When I was a little girl, I took a ballet class for two years. I loved ballet, and it was a lot of fun. But I wasn't very committed to it, as I was never a very girly girl, so I didn't continue after that. I was remembering the other day about a conversation I had with my first year ballet teacher way back then. I was probably nine years old at the time. We were taught to suck our stomachs in while dancing. When I did this, my ribs would poke out. I asked my teacher why my ribs poked out? What did that mean? Her answer was very simple. Much too simple for me to accept. She said "because you're skinny." I laughed at her and told her that was not true. All the other girls in the class were skinny, but not me!
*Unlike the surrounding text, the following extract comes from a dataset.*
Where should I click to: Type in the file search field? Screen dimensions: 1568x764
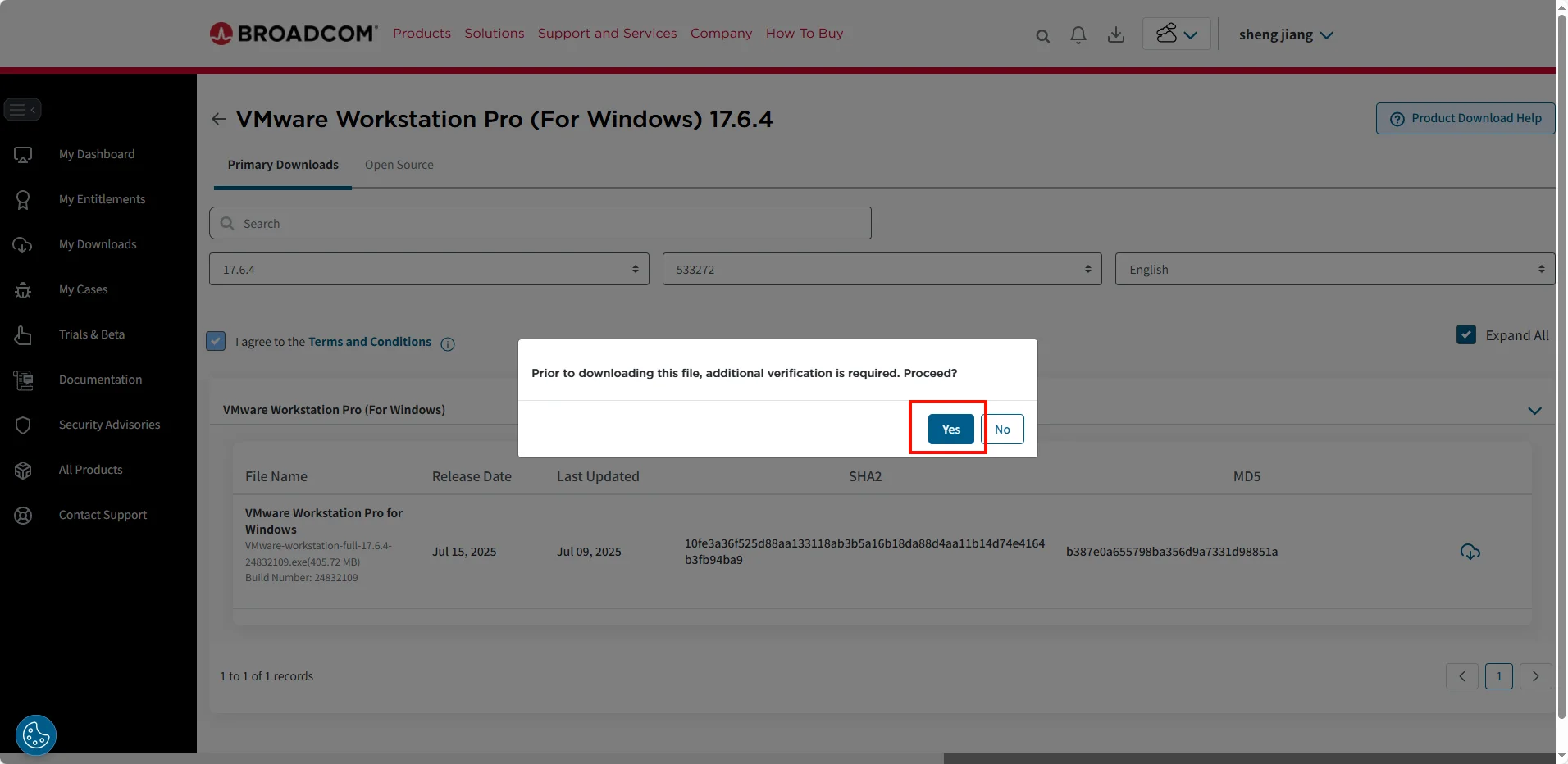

What a sad reaction for a little girl to have. Why didn't I believe her? Here is a picture of my ballet class after our recital that year. I am in the front row in the middle, third to the right. Sorry for the terrible picture quality. I'm not the skinniest girl in the class, which must be why I didn't accept my teacher's answer. It was always one extreme or the other for me. But I was average. I look just like everyone else in the class.
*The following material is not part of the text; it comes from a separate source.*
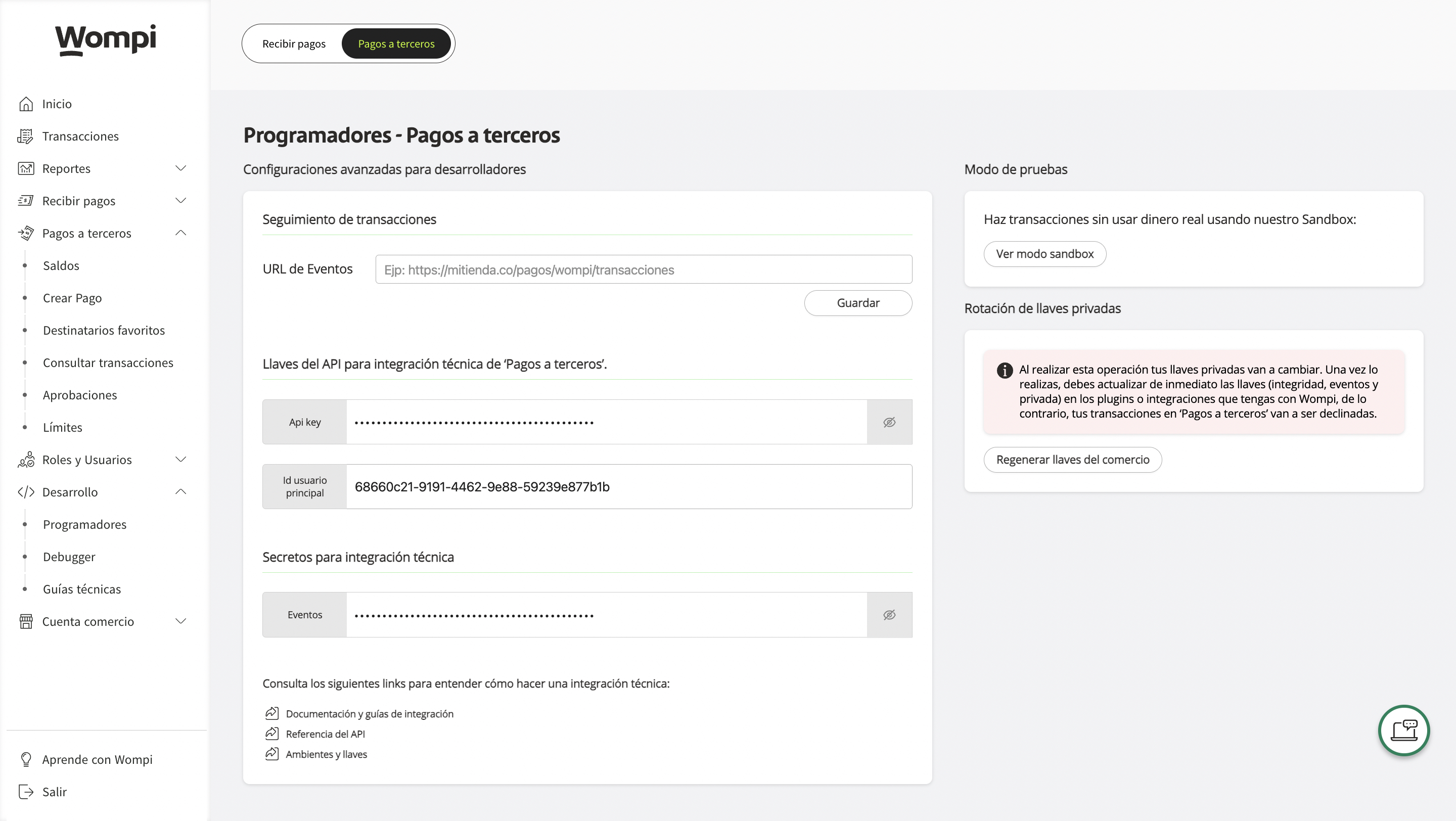Expand the Reportes menu section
Why was I thinking about this the other day? Because I'm starting to be able to see my ribs again. This is not because I am skinny. What does skinny mean anyway? Everyone seems to have their own definition. I have decided to define it as being in a healthy weight range. This means I am not quite "skinny" yet, but I am getting close. So even though I didn't believe my ballet teacher all those years ago, maybe I'll believe her soon.
Today I'm grateful for all the crazy bones I can now see. Like my ribs, and whatever the bones around your neck are.